Hundreds of masked devotees, including Carlo's parents and siblings, gathered in Assisi on Saturday for his beatification ceremony, which was postponed from March because of the coronavirus. Many watched on screens that were spread throughout the town's piazzas as a church official read a letter from Pope Francis that declared Carlo "blessed."
"Already Carlo, he's only just been beatified, but already he's a worldwide phenomenon," said the Reverend Will Conquer, a Catholic priest and missionary in Cambodia who has written about Carlo's path to sainthood. "What makes it so extraordinary is that he was ordinary. We're telling people the guy you should be following is a guy very similar to you."
Carlo's body, which was exhumed for veneration this month, was displayed in a nearby church with his preferred wardrobe of Nikes, jeans and a sweater.
Those signs of modernity resonated with many young people who see themselves in him, said Paul Jarzembowski, who leads the US Council for Catholic Bishops' youth and young adult ministries. Carlo was not a theological writer or world leader, he said, but rather an ordinary young person with compassion, a drive to integrate faith into his daily life and "a dedication to make the world a better place."
"He is truly a patron for our self-isolating, digitally reliant times, and for other young people who are now accompanying all of us as we enter more fully into this new normal," Jarzembowski said.
Born in London to Italian parents, Carlo moved to Milan with his family as a child, his mother said. He enjoyed soccer and video games, including Pokémon and Mario Kart, limiting himself to one hour a week with those games, his mother said.
He was inquisitive about Catholicism from a young age, inspiring his mother, who was not a practising Catholic at the time, to return to the faith. He attended daily Mass from the time he was seven, never missing a day, she said.
Carlo sought ways of helping poor, older and disabled people, and refugees. On the way to school, he would stop to chat with people about their problems, she said. He took meals and sleeping bags to homeless people and knew many by name.
At Carlo's funeral, the church overflowed with people whose lives he had touched, she said.
"People are gravitating to the idea of a young person becoming a saint at a time when young people are leaving the church, becoming disenchanted with the church," Cummings said.
And, as people worry about the corrosive effects of social media on young people, it is notable, she said, that the church is recognising a person who used the internet to promote the faith.
Francis has embraced the internet and called it a "gift from God." Writing to young people last year, he commended Carlo as an example for his use of the internet and quoted him as saying, "Everyone is born as an original, but many people end up dying as photocopies." The pope added, "Don't let that happen to you!"

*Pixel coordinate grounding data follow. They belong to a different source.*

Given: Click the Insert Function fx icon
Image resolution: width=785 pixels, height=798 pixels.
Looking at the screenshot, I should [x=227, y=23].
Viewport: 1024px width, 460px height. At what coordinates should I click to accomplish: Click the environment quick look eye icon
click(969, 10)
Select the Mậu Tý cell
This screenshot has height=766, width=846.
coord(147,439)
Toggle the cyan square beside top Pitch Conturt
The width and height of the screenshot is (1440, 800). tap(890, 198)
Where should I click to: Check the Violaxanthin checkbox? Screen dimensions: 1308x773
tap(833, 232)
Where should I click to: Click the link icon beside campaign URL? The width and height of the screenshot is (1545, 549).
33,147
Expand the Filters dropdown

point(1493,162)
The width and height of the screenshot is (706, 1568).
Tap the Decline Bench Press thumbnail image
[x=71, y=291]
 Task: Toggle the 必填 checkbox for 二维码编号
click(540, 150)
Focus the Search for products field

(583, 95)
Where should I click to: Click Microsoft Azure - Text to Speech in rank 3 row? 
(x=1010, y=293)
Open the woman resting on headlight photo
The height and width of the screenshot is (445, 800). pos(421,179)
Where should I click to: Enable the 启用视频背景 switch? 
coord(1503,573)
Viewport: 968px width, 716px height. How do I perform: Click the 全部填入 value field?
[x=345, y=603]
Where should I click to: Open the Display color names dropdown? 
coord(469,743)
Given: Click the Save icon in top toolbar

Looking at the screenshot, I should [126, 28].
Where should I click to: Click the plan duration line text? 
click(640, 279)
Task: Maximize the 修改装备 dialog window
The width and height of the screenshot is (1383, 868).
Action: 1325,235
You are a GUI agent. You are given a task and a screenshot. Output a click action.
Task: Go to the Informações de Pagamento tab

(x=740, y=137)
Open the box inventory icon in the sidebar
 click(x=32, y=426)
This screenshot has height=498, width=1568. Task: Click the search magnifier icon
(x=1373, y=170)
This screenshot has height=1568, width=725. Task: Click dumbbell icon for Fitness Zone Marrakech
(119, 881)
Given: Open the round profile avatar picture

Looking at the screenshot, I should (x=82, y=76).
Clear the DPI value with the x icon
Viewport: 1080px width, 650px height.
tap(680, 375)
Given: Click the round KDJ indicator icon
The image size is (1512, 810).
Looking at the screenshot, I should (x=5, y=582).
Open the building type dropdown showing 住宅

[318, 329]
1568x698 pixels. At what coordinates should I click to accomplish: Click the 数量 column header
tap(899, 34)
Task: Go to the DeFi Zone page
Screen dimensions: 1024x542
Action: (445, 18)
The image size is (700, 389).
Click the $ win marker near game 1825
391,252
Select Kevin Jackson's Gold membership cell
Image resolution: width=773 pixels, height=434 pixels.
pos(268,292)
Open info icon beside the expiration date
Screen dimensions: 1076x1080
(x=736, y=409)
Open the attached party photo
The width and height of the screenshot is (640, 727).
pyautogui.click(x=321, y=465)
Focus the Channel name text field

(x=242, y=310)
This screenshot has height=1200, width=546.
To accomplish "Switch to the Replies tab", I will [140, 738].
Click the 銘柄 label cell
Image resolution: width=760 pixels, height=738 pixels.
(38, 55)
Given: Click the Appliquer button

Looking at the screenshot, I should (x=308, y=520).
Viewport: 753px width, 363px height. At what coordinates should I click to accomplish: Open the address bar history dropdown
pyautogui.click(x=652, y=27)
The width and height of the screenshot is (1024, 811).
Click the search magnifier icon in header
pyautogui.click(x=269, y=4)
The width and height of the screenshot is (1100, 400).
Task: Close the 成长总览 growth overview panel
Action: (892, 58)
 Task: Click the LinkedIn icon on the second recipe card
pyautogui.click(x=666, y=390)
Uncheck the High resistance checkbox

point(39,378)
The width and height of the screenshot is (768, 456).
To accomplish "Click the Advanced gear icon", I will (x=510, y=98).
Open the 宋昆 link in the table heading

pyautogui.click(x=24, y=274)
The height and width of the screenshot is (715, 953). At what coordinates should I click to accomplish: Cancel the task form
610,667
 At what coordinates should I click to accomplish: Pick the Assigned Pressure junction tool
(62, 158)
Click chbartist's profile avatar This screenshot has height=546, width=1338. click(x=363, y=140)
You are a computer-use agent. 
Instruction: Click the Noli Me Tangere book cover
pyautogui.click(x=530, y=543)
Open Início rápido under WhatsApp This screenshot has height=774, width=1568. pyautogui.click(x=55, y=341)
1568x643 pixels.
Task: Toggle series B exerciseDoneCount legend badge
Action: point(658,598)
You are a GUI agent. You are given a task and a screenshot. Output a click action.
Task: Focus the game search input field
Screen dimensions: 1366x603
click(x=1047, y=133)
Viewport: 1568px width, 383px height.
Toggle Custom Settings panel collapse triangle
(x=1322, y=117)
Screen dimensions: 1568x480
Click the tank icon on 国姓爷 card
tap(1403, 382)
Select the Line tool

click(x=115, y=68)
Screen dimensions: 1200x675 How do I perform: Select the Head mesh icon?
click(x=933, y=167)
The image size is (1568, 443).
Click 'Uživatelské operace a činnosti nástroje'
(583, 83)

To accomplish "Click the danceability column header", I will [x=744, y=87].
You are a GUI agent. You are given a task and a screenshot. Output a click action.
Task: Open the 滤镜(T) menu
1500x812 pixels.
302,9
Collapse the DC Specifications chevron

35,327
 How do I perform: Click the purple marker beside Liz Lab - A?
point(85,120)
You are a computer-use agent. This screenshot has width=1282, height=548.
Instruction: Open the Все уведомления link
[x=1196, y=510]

On Monday, the Pope wrote on Twitter that Carlo's example showed that "true happiness is found by putting God in first place and serving him in our brothers and sisters, especially the least."
Francis, who has been known to embrace the internet — notably with Twitter and Instagram accounts — has been outspoken about the harmful effects of social media and the depravity of internet culture.
Carlo's beatification comes at time when technology has been integrated into religion as never before, as online streaming allows the faithful to participate in services under coronavirus restrictions.
Carlo's life has inspired hundreds of social media pages as well as books and documentaries. YouTube videos show him as a young boy, sticking his tongue out at the camera and goofing around, playing air guitar and singing.
"There's really nothing extraordinary about his life," Conquer said of Carlo. "Everything that he did you can do, honestly. And that's what gives us all a lot of hope."